The Alternative Reference Rates Committee (ARRC) today released a consultation on spread adjustment methodologies for cash products referencing U.S. dollar (USD) LIBOR.  These spread adjustments are intended for use in USD LIBOR contracts that have incorporated the ARRC’s recommended hardwired fallback language, or for legacy USD LIBOR contracts where a spread-adjusted SOFR can be selected as a fallback.

The consultation proposes a static spread adjustment that would be implemented at a specific time on or before USD LIBOR’s cessation and would make the spread-adjusted version of the Secured Overnight Financing Rate (SOFR) comparable to USD LIBOR. In doing so, the spread adjustment would minimize the expected change in the value of contracts as a result of shifting from USD LIBOR to SOFR. SOFR is the ARRC’s recommended alternative to USD LIBOR. The ARRC has committed to making sure that its recommended spread adjustments and the resulting spread-adjusted rates are published and made publicly available.
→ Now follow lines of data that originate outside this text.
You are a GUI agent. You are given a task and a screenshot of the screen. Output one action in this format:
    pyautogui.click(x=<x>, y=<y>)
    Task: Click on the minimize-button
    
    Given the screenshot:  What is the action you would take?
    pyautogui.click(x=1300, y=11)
“A spread adjustment will minimize changes in value that would result from an inevitable switch to SOFR at the point of transition,” said Tom Wipf, ARRC Chair and Vice Chairman of Institutional Securities at Morgan Stanley. “I urge market participants to closely assess the different methodological options and provide feedback, to help the ARRC determine which approach is the most fair and precise.”

The finalized methodologies would be applied to each USD LIBOR tenor separately at the time of a trigger event. This means that the final recommended spread adjustments for each USD LIBOR tenor may differ, though the underlying methodology for calculating them would be the same.

To help market participants evaluate potential methodologies, the consultation presents indicative, historical analysis to demonstrate how different methods would have worked in the past. The consultation also poses questions regarding methods for calculating the long-run level of the spreads, the time period of data used to estimate the long-run level, and the speed at which the spread adjustment should be expected to adjust from the last value of USD LIBOR to a long-run level, called a “transition period” in the consultation.